The war in Afghanistan is the longest war in U.S. history, and last month was the deadliest month of the war yet. Are we getting any closer to getting out of there?
I have consistently opposed the war in Afghanistan, and my opposition remains unwavering. I never bought the proposal that occupying Afghanistan would improve our national security, and it’s clearly not in our nation’s interest to remain there.
I continue to be skeptical about what our military can accomplish in Afghanistan. I’m convinced that the sooner we withdraw our troops, the sooner we can refocus on cooperating with our allies to break down terrorist networks around the world. Taking down these networks—not occupying countries—is the best way to enhance our national security. And we can do that for a far lower cost, in both lives and dollars, than by occupying Afghanistan.
I’ve voted several times to stop funding for the war, and I’ve also voted in favor of requiring the Department of Defense to provide an exit strategy. While Congress has failed to demand such a strategy, I hope that President Obama will stick to his plan to begin troop withdrawal in July 2011.
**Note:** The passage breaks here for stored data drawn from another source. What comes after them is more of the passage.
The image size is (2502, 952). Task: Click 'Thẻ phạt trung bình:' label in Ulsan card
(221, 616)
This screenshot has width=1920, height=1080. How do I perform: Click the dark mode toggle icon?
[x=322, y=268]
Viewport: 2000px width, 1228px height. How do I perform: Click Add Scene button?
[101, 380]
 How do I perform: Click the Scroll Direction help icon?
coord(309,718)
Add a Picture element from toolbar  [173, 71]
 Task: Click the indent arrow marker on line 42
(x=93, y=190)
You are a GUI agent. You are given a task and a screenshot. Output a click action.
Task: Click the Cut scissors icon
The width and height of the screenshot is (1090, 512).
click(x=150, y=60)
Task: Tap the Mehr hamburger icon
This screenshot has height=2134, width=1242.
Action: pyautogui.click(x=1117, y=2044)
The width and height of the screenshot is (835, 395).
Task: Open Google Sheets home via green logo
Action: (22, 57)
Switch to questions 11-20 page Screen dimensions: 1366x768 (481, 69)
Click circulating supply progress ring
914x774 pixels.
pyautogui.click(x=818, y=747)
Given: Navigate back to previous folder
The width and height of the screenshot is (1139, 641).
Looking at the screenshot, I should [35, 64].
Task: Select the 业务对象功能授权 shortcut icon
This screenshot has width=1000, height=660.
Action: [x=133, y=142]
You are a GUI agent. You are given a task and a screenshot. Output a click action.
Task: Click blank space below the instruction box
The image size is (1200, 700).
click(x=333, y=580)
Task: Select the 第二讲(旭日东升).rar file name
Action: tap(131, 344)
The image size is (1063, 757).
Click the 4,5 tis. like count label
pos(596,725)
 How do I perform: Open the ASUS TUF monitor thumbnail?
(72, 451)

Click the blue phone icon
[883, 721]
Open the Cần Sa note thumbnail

President Obama’s approach to Afghanistan has included significant investments in economic development and diplomacy, and they may yet prove successful. But while I hope for the best, on the balance I believe that our continued presence in Afghanistan does more harm than good to our country.
There’s no question that our military is the most powerful in the world. But it has become crystal clear in Afghanistan that military might alone will not sustain peace. Political and military leaders alike agree on this, but we need to turn that agreement into action.
Our diplomatic tools, including the State Department and the United States Agency for International Development, remain woefully underfunded for their missions. If we can’t bring about the economic and social stability that is needed to ensure the peace, no force of military strength can fill that void.
History reminds us that the British and the Russians failed to secure Afghanistan. After almost nine years, there’s no reason to think our outcome will be any better.
I will continue to pressure our leaders to put more money into economic development and to come up with a credible plan to leave Afghanistan. It’s the only way that peace has a chance.
The administration recently debuted a new website, healthcare.gov. What can we expect from this site?
After a year of detailed and often heated debate, healthcare.gov is returning the issues
of health insurance reform to a level we all can understand.
The July 1 launch of this first-of-its-kind website makes it easier than ever to find healthcare coverage and understand exactly how new rules like the Patient’s Bill of Rights will benefit individuals, families and businesses.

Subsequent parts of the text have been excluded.